Chief Justice John Roberts said Tuesday the scene at President Barack Obama's State of the Union address was "very troubling" and the annual speech has "degenerated into a political pep rally." Obama chided the Supreme Court, with six of the nine justices seated before him in their black robes, for its decision on a campaign finance case. Responding in Tuscaloosa to a University of Alabama law student, Roberts said anyone was free to criticize the court, but he wonders whether justices should attend the speeches. Obama criticized the decision that allows corporations and unions to freely spend money to run political ads in election campaigns. Justice Samuel Alito was the only justice to respond at the time, shaking his head and mouthing the words "not true" as Obama spoke.


WASHINGTON: Extension of jobless benefits gains

Legislation to give additional months of unemployment benefits to people who have been out of a job for more than half a year cleared a key hurdle Tuesday that guarantees it will soon pass the Senate. The sweeping bill also would prevent doctors from absorbing a crippling cut in Medicare payments and extends health insurance subsidies for the unemployed through December. It would add $132 billion to the budget deficit over the next year and a half. Eight Republicans voted to defeat a GOP filibuster of the measure, setting up a final vote Wednesday.


FLORIDA: Will Tilikum be back?

SeaWorld in Orlando has not decided whether a whale that killed its trainer by dragging her into the water will keep performing, an official said Tuesay. In the days after Dawn Brancheau died, the park's top official had pledged that the killer whale, Tilikum, would return to the shows. But park spokesman Fred Jacobs said yesterday that nothing will be decided about the whale's future until after a thorough review of the accident.


OKLAHOMA; Tornado Alley awaits active season

Forecasters say a wetter-than-usual winter and a jet stream ripping over the part of the country known as "Tornado Alley" could lead to an active spring, perhaps starting with the strong twister that nicked a western Oklahoma town Monday night. "It's time to get ready," Michelann Ooten of the Oklahoma Department of Emergency Management said Tuesday as she surveyed damage from a storm that destroyed five homes and tore the roofs off several others in Hammon. The nation typically sees 70-100 tornadoes by early March, but only 42 had been reported until Monday night's twister. There was only one tornado nationwide during February.

▶ [ACTIONS TO TAKE]:
• a. List every person that the news briefs name in full.
• b. From the news briefs, pull out the passage starting at "FLORIDA: Will Tilikum" and ending at "of the accident.".

▶ [GIVEN RECORDS]:
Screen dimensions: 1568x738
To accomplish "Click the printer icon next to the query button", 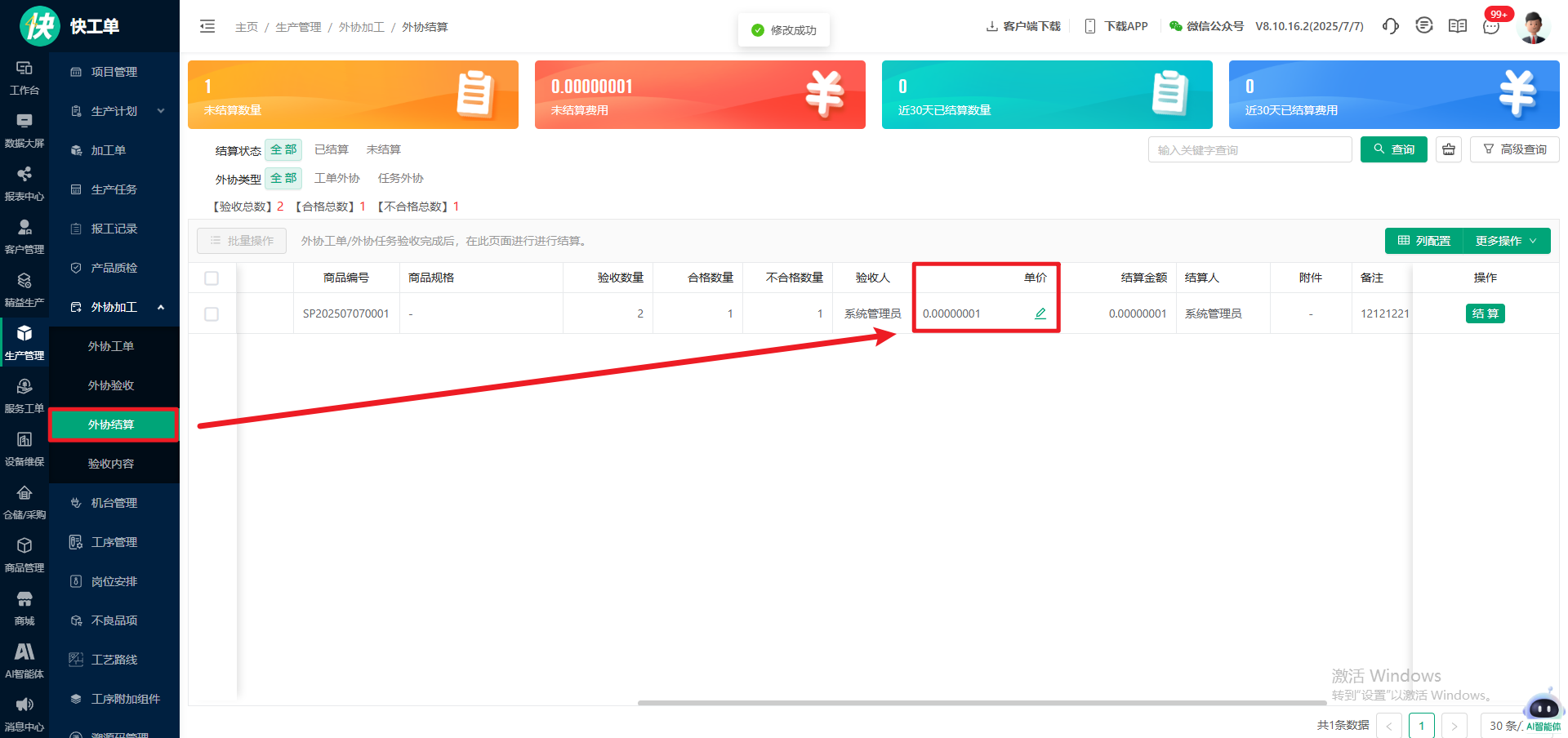I will click(x=1449, y=149).
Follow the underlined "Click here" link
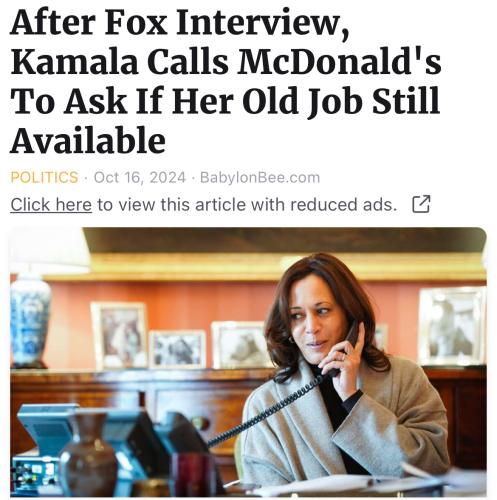This screenshot has width=497, height=500. (51, 205)
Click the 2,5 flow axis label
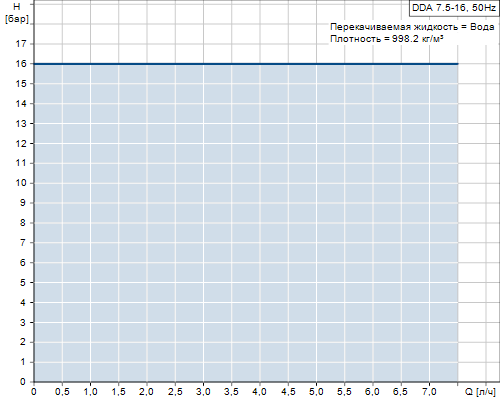This screenshot has width=500, height=400. [175, 391]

▶ [SOLUTIONS IN ORDER]:
• a. John Roberts, Barack Obama, Samuel Alito, Dawn Brancheau, Fred Jacobs, Michelann Ooten

• b.
FLORIDA: Will Tilikum be back?

SeaWorld in Orlando has not decided whether a whale that killed its trainer by dragging her into the water will keep performing, an official said Tuesay. In the days after Dawn Brancheau died, the park's top official had pledged that the killer whale, Tilikum, would return to the shows. But park spokesman Fred Jacobs said yesterday that nothing will be decided about the whale's future until after a thorough review of the accident.